Cristina contuvo las lágrimas y murmuró con voz ronca:

—Dices eso para hacerme daño.

—¿Crees acaso que quiero hacerte daño?

—Habría sido distinto si tú… —empezó Cristina balbuciendo—. Tampoco te pidieron tu parecer, Simón. En este asunto fueron tu padre y el mío los que se pusieron de acuerdo. Si tú mismo me hubieras elegido habría sido distinto.

Simón clavó su puñal en el banco, donde quedó sujeto. Poco después lo arrancó e intentó meterlo en su vaina, pero se había estropeado la punta y le fue imposible guardarlo. Entonces volvió a juguetear con él pasándolo de una mano a otra.

—Lo sabes de sobra —murmuró con voz temblorosa—; sabes que te engañas si prefieres pensar que yo no te quería. Sabes de lo que hubiera querido hablar cuando nos encontrábamos en condiciones en que hubiera sido preciso no ser un hombre para no hacerlo; y se hubieran hecho comentarios… no, ni con pinzas ardientes habrían podido arrancarme la confesión. Primero creí que se trataba de la muerte de aquel muchacho. Pensaba que no debía turbar tu paz. No me conocías, y molestarte tan pronto habría sido pecar contra ti. Ahora, veo que no has tardado mucho en olvidar… ahora… ahora…

—No. Lo comprendo, Simón, ya no puedo confiar en que sigas siendo mi amigo.

—Amigo —repitió Simón con una sonrisa breve y amarga—. ¿Necesitas tanto mi amistad?

Cristina se sonrojó.

—Tú eres un hombre —dijo en voz baja—. Y ahora tienes edad para decidir, por ti mismo, el matrimonio…
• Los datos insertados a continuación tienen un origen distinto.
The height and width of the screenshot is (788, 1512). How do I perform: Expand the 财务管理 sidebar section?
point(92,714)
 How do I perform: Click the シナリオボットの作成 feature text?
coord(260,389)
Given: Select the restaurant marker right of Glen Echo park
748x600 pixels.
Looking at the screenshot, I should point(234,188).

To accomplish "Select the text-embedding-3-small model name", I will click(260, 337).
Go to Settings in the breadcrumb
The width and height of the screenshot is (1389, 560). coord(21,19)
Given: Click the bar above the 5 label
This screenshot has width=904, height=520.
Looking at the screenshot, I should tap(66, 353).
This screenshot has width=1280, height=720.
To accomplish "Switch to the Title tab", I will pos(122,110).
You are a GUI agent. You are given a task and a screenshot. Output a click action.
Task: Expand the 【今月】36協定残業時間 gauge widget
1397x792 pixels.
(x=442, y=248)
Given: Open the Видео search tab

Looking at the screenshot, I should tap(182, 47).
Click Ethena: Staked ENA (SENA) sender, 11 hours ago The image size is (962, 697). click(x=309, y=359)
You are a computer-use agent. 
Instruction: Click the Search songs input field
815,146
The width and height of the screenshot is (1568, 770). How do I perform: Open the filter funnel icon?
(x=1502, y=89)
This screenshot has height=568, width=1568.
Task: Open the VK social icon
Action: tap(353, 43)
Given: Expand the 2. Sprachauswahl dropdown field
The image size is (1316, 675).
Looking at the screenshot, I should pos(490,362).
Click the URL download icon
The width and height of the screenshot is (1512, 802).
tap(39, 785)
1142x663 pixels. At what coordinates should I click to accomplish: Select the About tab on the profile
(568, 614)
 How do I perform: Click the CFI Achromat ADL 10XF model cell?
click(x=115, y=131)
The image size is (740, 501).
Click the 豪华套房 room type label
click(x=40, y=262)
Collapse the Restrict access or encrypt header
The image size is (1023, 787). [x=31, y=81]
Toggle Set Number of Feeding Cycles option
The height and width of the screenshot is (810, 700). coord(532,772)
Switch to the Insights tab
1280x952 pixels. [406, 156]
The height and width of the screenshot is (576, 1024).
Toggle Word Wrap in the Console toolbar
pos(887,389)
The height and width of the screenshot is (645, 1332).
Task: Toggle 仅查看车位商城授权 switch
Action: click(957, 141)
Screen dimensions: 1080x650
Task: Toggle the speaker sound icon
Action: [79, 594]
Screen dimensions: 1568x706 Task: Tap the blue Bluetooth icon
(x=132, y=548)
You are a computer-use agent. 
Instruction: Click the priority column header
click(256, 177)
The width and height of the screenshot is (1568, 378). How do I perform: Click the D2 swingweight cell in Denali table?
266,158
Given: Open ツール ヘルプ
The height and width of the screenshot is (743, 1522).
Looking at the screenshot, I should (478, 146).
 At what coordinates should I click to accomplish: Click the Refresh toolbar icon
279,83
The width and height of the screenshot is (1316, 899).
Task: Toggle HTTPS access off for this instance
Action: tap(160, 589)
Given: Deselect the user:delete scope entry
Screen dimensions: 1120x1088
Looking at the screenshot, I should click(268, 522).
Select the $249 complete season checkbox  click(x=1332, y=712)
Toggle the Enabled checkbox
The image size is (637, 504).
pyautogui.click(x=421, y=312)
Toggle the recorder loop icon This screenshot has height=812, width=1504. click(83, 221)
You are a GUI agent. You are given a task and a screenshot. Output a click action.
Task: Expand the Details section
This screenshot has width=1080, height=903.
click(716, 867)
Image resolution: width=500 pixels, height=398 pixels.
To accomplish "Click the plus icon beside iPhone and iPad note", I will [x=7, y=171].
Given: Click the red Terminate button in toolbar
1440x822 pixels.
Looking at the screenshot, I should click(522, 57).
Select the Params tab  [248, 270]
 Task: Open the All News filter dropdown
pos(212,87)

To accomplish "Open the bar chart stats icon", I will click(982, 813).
Simón la miraba fijamente. Luego volvió a sonreír:

—Ya comprendo. Quieres que diga que soy yo el que… Que cargue con la culpa de esta ruptura de compromiso… Pues bien, si las cosas se ponen de tal modo que te obstinas en tu resolución… Sí, si te atreves, si intentas llevar a cabo tu propósito, haré como tú quieres. Diré que rompo yo el compromiso a mis parientes y a todos los tuyos… excepto a uno. A tu padre debes decirle la verdad tal como es. Si quieres, le hablaré de tu parte y te facilitaré las cosas tanto como pueda… Pero Lavrans Bjoergulfssoen debe saber que jamás he querido ser perjuro a una palabra que le había dado.

Cristina se agarró al banco con las dos manos. Esto le resultaba más difícil de soportar que todo lo que Simón Darre le había dicho. Pálida y temerosa levantó hasta él una mirada furtiva.

Simón se levantó.

—Tenemos que entrar. Creo que estamos los dos helados y la monja espera con la llave. Te daré una semana para que lo medites. Tengo algo que hacer en la ciudad. Volveré al convento para hablarte antes de mi partida; con seguridad no tendrás ganas de verme durante estos días.